** PEDIDO ESCRITO A **
Segundo o texto da página, sobre quais países foram vencidas as guerras que a Coluna da Vitória foi erguida para celebrar?
** PEDIDO ESCRITO B **
Reproduza do texto da página o trecho entre "Berlim ainda era" e "Miles Davis divinamente.)", inclusive.

** TEXTO DA PÁGINA **
Siegessäule, o Obelisco da Vitória, erguido em 1873 em Berlim.

Confissão de cansaço

12 de junho de 2020, 17:18

Por Luís Costa Pinto

Maio de 1989.
Berlim ainda era uma cidade dividida pelo muro que separava dois mundos, o da economia planificada e o da economia de mercado.
Num sábado de manhã, cedo, antes das 8h, deixei o hotel em que estava, cruzei o Tiergarten e fui novamente à Siegessäule. A bela Coluna da Vitória erguida pelos alemães em 1873 para celebrar um ciclo de guerras vencidas sobre a Áustria, a Dinamarca e a França, parecia esperar-me impávida.

(Pelo amor de Deus, não me venham bancar os patrulheiros de lembranças e querer editar o lugar de fala de minhas memórias… Segue:
Abaixo do obelisco há quatro túneis que se encontram em forma de cruz. Na escada de um deles, na face contrária àquela que entrei pela avenida do Tiergarten, um saxofonista solitário executava Miles Davis divinamente.)

** DADOS FORNECIDOS **
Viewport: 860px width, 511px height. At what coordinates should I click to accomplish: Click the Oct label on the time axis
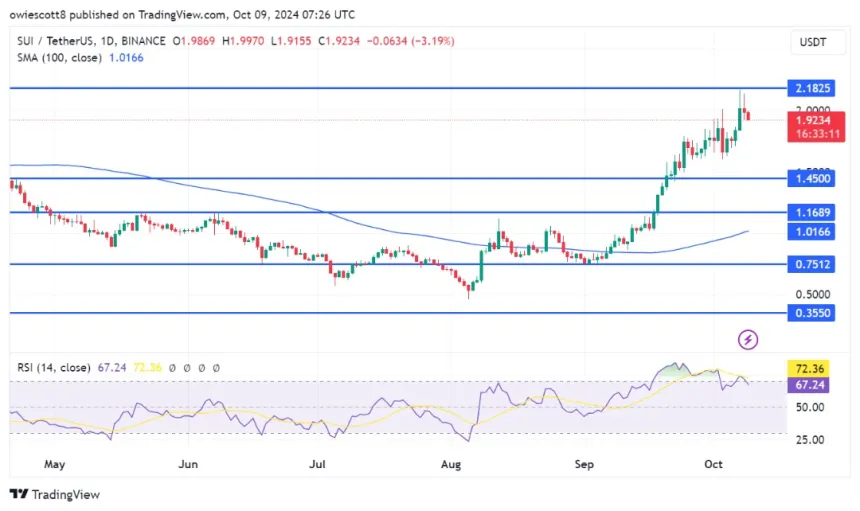click(x=712, y=464)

** RESPOSTA A **
Áustria, Dinamarca e França.

** RESPOSTA B **
Berlim ainda era uma cidade dividida pelo muro que separava dois mundos, o da economia planificada e o da economia de mercado.
Num sábado de manhã, cedo, antes das 8h, deixei o hotel em que estava, cruzei o Tiergarten e fui novamente à Siegessäule. A bela Coluna da Vitória erguida pelos alemães em 1873 para celebrar um ciclo de guerras vencidas sobre a Áustria, a Dinamarca e a França, parecia esperar-me impávida.

(Pelo amor de Deus, não me venham bancar os patrulheiros de lembranças e querer editar o lugar de fala de minhas memórias… Segue:
Abaixo do obelisco há quatro túneis que se encontram em forma de cruz. Na escada de um deles, na face contrária àquela que entrei pela avenida do Tiergarten, um saxofonista solitário executava Miles Davis divinamente.)